(Collected data)

———

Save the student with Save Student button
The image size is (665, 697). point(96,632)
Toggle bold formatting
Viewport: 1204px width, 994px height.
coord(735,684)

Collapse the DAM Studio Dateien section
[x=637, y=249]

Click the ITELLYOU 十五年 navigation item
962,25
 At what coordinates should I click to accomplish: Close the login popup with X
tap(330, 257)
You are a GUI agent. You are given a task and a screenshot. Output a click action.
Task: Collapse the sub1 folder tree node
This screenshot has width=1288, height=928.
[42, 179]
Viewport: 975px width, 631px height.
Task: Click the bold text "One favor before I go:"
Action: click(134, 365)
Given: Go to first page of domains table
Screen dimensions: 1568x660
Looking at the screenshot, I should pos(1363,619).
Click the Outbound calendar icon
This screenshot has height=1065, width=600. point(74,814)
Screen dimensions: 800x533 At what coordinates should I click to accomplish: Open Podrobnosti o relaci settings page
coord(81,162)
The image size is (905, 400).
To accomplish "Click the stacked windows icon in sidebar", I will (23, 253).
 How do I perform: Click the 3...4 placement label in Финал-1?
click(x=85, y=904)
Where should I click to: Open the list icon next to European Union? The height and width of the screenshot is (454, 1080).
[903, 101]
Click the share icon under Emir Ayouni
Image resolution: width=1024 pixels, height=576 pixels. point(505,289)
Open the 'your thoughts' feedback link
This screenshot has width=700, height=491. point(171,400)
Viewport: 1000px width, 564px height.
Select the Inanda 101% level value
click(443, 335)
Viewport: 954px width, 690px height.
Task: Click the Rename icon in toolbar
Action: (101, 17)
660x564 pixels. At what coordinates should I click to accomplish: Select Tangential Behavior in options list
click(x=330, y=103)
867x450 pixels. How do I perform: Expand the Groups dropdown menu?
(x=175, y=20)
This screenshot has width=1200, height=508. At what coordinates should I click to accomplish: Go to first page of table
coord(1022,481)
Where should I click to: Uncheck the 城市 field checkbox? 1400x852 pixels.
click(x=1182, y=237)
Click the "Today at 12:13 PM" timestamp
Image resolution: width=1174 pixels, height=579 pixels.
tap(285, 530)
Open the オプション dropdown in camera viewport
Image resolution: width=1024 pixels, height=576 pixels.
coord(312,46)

———

**What this task involves**: Exactly what appears above must be set down again in full.

**Result below**:
Save the student with Save Student button
The image size is (665, 697). point(96,632)
Toggle bold formatting
Viewport: 1204px width, 994px height.
coord(735,684)

Collapse the DAM Studio Dateien section
[x=637, y=249]

Click the ITELLYOU 十五年 navigation item
962,25
 At what coordinates should I click to accomplish: Close the login popup with X
tap(330, 257)
You are a GUI agent. You are given a task and a screenshot. Output a click action.
Task: Collapse the sub1 folder tree node
This screenshot has width=1288, height=928.
[42, 179]
Viewport: 975px width, 631px height.
Task: Click the bold text "One favor before I go:"
Action: click(134, 365)
Given: Go to first page of domains table
Screen dimensions: 1568x660
Looking at the screenshot, I should pos(1363,619).
Click the Outbound calendar icon
This screenshot has height=1065, width=600. point(74,814)
Screen dimensions: 800x533 At what coordinates should I click to accomplish: Open Podrobnosti o relaci settings page
coord(81,162)
The image size is (905, 400).
To accomplish "Click the stacked windows icon in sidebar", I will (23, 253).
 How do I perform: Click the 3...4 placement label in Финал-1?
click(x=85, y=904)
Where should I click to: Open the list icon next to European Union? The height and width of the screenshot is (454, 1080).
[903, 101]
Click the share icon under Emir Ayouni
Image resolution: width=1024 pixels, height=576 pixels. point(505,289)
Open the 'your thoughts' feedback link
This screenshot has width=700, height=491. point(171,400)
Viewport: 1000px width, 564px height.
Select the Inanda 101% level value
click(443, 335)
Viewport: 954px width, 690px height.
Task: Click the Rename icon in toolbar
Action: (101, 17)
660x564 pixels. At what coordinates should I click to accomplish: Select Tangential Behavior in options list
click(x=330, y=103)
867x450 pixels. How do I perform: Expand the Groups dropdown menu?
(x=175, y=20)
This screenshot has width=1200, height=508. At what coordinates should I click to accomplish: Go to first page of table
coord(1022,481)
Where should I click to: Uncheck the 城市 field checkbox? 1400x852 pixels.
click(x=1182, y=237)
Click the "Today at 12:13 PM" timestamp
Image resolution: width=1174 pixels, height=579 pixels.
tap(285, 530)
Open the オプション dropdown in camera viewport
Image resolution: width=1024 pixels, height=576 pixels.
coord(312,46)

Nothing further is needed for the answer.